Jesus did not come to start his own religion, but rather he came as the Jewish Messiah of Judaism and he practiced Judaism by setting a sinless example of how to walk in obedience to the Torah and by spent his ministry teaching his followers how to obey it. In Acts 21:20-24, they were rejoicing that there were tens of thousands of Jews who were coming to faith who were all zealous for the Torah, and Paul planned to take steps to disprove false rumors that he was teaching against the Torah and to show that he continued to obey it, which means that Jews coming to faith were not ceasing to obey and that that from the beginning there were people who misunderstood Paul as teaching against obeying it. Furthermore, this means that there was a period of time between the resurrection of Jesus and the inclusion of Gentiles in Acts 10 that is estimated to be around 7-15 years during which all Christians were Torah observant Jews, so Christianity at its origin was the form of Judaism that recognized Jesus as its prophesied Messiah. In Acts 24:14, Paul confessed that according to The Way, which they call a sect, he worshiped the God of our fathers, believing everything laid down by the Law and written in the Prophets, so The Way could not be referring to a sect of a religion other than Judaism, and that is the religion that Paul continue to practice as a Torah observant Pharisee (Acts 23:6). The Nazarenes are Christians who continued to be Torah observant.

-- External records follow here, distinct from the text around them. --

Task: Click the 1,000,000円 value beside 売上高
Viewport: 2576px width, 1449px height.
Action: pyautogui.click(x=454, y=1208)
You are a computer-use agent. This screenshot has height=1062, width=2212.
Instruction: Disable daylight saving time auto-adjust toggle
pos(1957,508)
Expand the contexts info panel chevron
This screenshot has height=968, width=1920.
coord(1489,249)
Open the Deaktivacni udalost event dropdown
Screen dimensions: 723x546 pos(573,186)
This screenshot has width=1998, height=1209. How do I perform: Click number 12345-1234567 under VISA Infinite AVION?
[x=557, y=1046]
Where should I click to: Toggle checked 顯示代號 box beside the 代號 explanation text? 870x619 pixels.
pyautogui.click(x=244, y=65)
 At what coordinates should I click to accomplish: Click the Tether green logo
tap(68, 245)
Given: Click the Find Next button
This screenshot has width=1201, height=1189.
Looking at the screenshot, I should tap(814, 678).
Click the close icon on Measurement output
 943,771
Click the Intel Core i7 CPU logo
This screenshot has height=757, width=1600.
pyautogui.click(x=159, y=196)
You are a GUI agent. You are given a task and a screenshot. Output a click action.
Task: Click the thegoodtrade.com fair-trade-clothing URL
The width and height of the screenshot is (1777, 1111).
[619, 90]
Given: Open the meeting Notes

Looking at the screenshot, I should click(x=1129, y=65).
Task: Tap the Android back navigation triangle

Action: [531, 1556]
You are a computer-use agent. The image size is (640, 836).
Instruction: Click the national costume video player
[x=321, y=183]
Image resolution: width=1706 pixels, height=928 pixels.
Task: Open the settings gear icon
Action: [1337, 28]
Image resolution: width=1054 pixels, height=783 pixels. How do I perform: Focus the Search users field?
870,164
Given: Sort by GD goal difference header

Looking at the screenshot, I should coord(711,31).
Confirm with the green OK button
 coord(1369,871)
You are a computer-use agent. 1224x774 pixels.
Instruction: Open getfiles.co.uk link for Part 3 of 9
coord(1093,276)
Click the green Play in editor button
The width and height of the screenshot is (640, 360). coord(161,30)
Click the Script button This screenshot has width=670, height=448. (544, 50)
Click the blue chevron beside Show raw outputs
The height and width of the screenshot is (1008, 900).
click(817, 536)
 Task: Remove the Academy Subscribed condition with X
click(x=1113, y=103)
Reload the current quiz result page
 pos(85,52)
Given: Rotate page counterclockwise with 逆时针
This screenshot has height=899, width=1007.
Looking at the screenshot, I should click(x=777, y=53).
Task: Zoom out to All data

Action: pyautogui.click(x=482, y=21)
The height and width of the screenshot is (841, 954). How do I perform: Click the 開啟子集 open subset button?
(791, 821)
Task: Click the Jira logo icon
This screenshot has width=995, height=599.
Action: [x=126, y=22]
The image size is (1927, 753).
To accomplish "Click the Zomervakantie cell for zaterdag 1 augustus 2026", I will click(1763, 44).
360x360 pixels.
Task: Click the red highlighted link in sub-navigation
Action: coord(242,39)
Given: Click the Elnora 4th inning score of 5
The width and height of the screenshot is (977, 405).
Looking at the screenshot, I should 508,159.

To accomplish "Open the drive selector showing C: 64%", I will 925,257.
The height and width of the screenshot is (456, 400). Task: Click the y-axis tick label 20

However, that has not been the standard doctrine that has been taught for most of Christianity, s Christianity branched off from its roots fairly early, which I think most likely had its start with Claudius' expulsion of the Jews from Rome in around 43-53 AD, and which Gentiles not wanting to come back under Jewish leadership upon their return, which led to meeting in house churches. The Early Church Fathers had some shockingly anti-Semitic things to say, so they did not understand the role of the Jews or of the Torah, but it is these sort of tensions between Christians and Jews who were not followers of Christ also caused the two groups to polarize. In Shabbat 116b, the Talmud speaks about an account between a rabbi and a Christian philosopher, where the rabbi countered them by referencing Matthew 5:17, which is still a familiar conversation that is being had today.
Growing up I was taught to have an extremely negative view of the Torah, so I understand why that is a mainstream view within in Christianity because that is what they are taught, but through studying the Jewish cultural and historical context of the Bible, I became aware of how the NT is systematically interpreted with a negative slant towards the Torah. In Psalms 1:1-2, blessed are those who delight in the Torah of the Lord and who meditate on it day and night, and I even had these verses memorized as a kid, for some reason it just did not click earlier that the extremely negative view of the Torah that I had been taught was the opposite of the extremely positive view of it that is expressed in the Psalms, and if I was going to continue to believe that the Psalms are Scripture, then I needed to align my view of the Torah with them. The NT authors certainly considered the Psalms to be Scripture, especially with them being the OT book that is most quoted in the NT, so it is not unreasonable to think that they were in complete agreement with everything the Psalms say about the Torah, so I experimented with interpreting the NT as though that were the case and I found that it made much more sense and had much more continuity than I had given it credit for. So I reached the conclusion that the negative view of the Torah that I had been taught was wrong, and this has landed me in a position that is contrary to what is taught by most of Christianity, which is not something that I do lightly, but my choice has been increasingly affirmed. So I now use agreement with the Psalms as a test to determine whether someone has a correct view of the Torah.
In Jeremiah 31:33, it directly states that the New Covenant involves God putting the Torah in our minds and writing it on our hearts, so I no longer see why people think that the New Covenant does not involve obeying it. People should be quicker to think that the NT doesn't make sense and that they must have misunderstood it than to think that it makes perfect sense to interpret as speaking against obeying what God has commanded as if obedience to God were somehow a negative thing when all throughout the Bible, it calls for people to repent and to return to obedience to God, and even Jesus began his ministry with that Gospel message (Matthew 4:17-23).